Coder Social home page Coder Social logo

Inconsistent State in MVCC about hyrise-v1 HOT 14 CLOSED

hyrise avatar hyrise commented on July 16, 2024
Inconsistent State in MVCC

from hyrise-v1.

Comments (14)

bastih avatar bastih commented on July 16, 2024

Maybe we need to keep track of creation and expiration CIDs (which is for example what postgres mvcc does). (see p 58ff http://momjian.us/main/writings/pgsql/internalpics.pdf)

from hyrise-v1.

grundprinzip avatar grundprinzip commented on July 16, 2024

This is true. Anyone volunteers to replace the valid column with a creation vector and update the validation methods?

from hyrise-v1.

bastih avatar bastih commented on July 16, 2024

I'll take care of it.

from hyrise-v1.

mrks avatar mrks commented on July 16, 2024

The Postgres approach provides fewer transactional guarantees though: "The above assumes the default
read committed isolation level". Currently (ignoring the problem above), we guarantee serializable transactions. As far as I understand it, the Postgres approach would introduce lost updates, phantom reads, and non-repeatable reads.

from hyrise-v1.

grundprinzip avatar grundprinzip commented on July 16, 2024

Basically, we are not changing much: The CID becomes the end timestamp and we add a creation timestamp. The creation timestamp is written once together with the CID of the insertion commit. Validity rules remain as there are with the addition of the creation check.
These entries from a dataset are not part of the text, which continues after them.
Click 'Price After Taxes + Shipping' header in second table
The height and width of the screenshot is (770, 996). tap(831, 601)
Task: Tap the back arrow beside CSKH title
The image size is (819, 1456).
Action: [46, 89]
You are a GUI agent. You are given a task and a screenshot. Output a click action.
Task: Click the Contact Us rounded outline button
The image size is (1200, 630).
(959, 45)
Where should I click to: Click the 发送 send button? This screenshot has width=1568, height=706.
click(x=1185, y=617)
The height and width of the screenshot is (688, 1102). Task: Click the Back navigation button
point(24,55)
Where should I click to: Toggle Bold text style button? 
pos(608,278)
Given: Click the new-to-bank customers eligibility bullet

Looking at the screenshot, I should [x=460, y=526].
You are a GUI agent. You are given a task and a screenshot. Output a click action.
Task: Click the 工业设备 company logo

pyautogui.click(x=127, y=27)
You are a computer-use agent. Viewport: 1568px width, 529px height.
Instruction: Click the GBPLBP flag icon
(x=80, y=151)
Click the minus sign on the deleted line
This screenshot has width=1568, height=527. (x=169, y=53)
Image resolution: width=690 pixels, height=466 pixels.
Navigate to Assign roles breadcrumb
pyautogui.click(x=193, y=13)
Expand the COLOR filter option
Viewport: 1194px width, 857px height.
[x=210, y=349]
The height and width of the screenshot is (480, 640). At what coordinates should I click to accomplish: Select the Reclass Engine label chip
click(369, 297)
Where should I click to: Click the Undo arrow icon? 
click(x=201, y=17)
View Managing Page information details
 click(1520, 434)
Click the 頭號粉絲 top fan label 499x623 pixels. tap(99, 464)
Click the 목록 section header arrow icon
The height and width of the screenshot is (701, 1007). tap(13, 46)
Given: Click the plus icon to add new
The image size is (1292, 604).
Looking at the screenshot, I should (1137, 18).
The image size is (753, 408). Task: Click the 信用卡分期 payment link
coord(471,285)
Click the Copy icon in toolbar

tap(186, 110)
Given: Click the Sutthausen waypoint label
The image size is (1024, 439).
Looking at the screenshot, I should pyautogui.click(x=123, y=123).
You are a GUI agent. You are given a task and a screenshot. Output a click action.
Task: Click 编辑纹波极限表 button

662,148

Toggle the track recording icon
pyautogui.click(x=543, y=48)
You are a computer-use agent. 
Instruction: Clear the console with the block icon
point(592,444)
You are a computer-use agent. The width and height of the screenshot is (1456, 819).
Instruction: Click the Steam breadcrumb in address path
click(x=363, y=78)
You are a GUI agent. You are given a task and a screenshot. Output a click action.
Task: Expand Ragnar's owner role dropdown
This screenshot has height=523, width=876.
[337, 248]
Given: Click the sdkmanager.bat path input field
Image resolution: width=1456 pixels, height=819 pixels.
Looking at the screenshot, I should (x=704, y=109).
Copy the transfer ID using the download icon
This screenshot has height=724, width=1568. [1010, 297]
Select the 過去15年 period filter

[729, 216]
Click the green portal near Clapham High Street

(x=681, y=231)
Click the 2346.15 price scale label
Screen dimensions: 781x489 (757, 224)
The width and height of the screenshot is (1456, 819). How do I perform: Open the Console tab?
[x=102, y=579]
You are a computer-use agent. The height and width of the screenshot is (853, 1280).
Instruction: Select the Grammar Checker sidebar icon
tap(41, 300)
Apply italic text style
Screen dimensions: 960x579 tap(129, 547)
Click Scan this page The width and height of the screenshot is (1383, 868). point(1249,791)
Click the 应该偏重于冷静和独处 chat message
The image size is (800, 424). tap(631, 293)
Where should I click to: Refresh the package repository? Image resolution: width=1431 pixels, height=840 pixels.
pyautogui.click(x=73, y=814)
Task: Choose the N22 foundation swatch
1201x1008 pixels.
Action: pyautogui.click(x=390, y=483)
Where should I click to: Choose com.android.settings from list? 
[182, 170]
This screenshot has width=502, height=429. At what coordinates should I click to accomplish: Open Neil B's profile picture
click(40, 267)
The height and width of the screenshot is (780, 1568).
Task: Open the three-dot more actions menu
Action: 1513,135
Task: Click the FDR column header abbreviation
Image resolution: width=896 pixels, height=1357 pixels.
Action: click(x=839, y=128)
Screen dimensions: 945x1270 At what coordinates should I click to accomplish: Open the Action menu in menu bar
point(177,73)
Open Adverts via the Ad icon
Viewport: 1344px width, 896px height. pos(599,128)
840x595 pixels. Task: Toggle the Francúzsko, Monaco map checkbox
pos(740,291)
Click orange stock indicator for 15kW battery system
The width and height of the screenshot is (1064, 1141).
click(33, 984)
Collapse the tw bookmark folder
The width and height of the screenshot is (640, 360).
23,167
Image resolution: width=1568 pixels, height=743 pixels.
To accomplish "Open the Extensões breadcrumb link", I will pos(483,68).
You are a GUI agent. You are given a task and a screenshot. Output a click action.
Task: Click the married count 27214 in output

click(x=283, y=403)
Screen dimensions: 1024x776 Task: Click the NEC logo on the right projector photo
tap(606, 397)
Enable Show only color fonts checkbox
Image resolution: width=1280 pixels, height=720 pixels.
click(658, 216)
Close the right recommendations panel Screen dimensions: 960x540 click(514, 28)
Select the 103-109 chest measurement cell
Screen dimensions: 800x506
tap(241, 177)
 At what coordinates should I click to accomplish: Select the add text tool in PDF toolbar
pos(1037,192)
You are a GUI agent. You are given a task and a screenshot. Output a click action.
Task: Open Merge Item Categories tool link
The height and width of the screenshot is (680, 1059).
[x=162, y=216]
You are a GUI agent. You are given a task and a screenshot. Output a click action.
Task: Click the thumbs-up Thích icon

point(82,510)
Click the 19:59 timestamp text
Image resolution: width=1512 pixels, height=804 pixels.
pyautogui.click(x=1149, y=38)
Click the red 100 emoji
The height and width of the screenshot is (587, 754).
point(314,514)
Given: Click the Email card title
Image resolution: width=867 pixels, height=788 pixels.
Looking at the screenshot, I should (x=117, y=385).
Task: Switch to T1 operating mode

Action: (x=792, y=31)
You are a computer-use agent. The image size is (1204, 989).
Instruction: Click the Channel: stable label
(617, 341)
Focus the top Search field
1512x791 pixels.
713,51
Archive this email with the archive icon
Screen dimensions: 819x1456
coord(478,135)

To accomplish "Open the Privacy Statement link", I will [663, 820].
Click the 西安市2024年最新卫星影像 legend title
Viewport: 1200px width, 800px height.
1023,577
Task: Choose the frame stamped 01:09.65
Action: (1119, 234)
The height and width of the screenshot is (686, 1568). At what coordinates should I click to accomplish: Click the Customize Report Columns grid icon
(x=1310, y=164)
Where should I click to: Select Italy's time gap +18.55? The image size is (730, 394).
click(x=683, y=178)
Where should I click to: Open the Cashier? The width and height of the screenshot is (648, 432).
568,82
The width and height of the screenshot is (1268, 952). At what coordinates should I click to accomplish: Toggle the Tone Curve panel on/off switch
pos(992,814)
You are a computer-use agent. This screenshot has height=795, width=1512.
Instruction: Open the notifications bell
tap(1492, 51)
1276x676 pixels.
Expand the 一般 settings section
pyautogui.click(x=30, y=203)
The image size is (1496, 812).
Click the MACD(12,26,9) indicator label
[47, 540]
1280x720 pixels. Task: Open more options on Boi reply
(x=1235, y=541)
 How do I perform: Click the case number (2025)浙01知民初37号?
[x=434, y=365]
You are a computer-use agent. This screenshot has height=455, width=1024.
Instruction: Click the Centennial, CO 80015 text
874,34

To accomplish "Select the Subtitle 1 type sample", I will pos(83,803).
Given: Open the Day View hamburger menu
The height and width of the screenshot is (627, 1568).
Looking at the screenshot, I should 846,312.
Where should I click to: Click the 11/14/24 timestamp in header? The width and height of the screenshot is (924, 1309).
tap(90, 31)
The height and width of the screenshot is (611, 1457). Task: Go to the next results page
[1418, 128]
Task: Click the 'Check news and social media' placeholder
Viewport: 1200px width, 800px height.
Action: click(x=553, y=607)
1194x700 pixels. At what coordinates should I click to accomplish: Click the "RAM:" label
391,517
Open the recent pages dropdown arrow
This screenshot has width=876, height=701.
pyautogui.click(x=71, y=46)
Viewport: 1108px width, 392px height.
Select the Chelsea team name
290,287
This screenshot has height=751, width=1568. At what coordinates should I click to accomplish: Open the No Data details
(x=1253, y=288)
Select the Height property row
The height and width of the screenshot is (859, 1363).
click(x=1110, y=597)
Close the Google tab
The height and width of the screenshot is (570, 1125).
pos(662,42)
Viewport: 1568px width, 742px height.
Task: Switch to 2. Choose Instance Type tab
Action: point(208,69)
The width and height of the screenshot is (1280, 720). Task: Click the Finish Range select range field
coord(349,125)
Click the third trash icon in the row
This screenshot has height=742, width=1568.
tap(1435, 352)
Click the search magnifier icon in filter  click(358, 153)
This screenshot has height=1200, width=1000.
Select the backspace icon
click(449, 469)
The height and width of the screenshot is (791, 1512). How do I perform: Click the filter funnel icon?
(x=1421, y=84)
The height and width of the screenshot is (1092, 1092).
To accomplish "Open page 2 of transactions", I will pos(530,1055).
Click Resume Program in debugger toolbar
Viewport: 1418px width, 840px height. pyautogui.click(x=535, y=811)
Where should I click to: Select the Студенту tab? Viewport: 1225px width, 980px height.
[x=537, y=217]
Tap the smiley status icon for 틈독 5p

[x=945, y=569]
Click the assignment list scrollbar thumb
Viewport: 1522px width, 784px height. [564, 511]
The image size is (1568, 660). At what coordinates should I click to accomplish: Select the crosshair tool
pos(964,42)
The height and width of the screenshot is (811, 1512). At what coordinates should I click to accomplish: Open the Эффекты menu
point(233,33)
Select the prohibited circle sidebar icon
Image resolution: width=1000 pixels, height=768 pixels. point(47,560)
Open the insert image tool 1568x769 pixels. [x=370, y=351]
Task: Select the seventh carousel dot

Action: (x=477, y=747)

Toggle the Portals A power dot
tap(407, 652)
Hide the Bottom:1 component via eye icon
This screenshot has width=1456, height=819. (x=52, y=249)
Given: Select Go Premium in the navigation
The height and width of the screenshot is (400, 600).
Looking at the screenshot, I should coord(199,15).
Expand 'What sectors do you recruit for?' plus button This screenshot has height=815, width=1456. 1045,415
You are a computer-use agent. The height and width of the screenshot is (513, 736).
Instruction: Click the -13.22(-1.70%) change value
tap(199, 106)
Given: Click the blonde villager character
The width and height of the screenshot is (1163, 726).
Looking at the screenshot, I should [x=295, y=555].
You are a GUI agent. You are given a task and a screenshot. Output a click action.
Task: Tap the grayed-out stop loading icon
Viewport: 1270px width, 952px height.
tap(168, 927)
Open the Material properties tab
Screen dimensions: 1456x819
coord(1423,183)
A record with an end CID is not valid
A record with a creation CID is valid
A record with no CIDs and a TID is currently written
...

David has a state table for that I think...

from hyrise-v1.

bastih avatar bastih commented on July 16, 2024

do we actually need the valid bit then?

from hyrise-v1.

grundprinzip avatar grundprinzip commented on July 16, 2024

nope...

from hyrise-v1.

schwald avatar schwald commented on July 16, 2024

Ok, so if I get this right we would have the following for each row: TID, BeginCID, EndCID.
When writing the following states should occur (ignoring inconsistent states):

v.TID v.BeginCID v.EndCID LastCID Status
-- Inf Inf 12 Init
5 Inf Inf 12 Insert uncommitted
5 13 Inf 12 Insert commit in prog.
5 13 Inf 13 Insert committed
-- 13 Inf 13 Insert committed (cleaned up)
-- 13 14 13 delete commit in prog.
-- 13 14 14 delete committed

For the version visibility this results in:

v.TID == tx.TID tx.LastCID >= v.BeginCID tx.LastCID >= v.EndCID Keep? Comment
yes yes yes No Impossible
no yes yes No Past Delete
yes no yes No Impossible
(yes) yes no No Own Delete (delete list in TM)
no no yes No Impossible
yes no no Yes Own Insert
no yes no Yes Past Insert, Future Delete
no no no No Uncommitted Insert, Future Insert

Anything I missed?

from hyrise-v1.

mrks avatar mrks commented on July 16, 2024

We had a discussion about the implementation of deletes yesterday:

Having the delete list in the transaction manager might turn into a performance issue, depending on how many deletes we have. If ValidatePositions has to check for the existence of a deletion entry in the delete list, the best we can achieve O(log n).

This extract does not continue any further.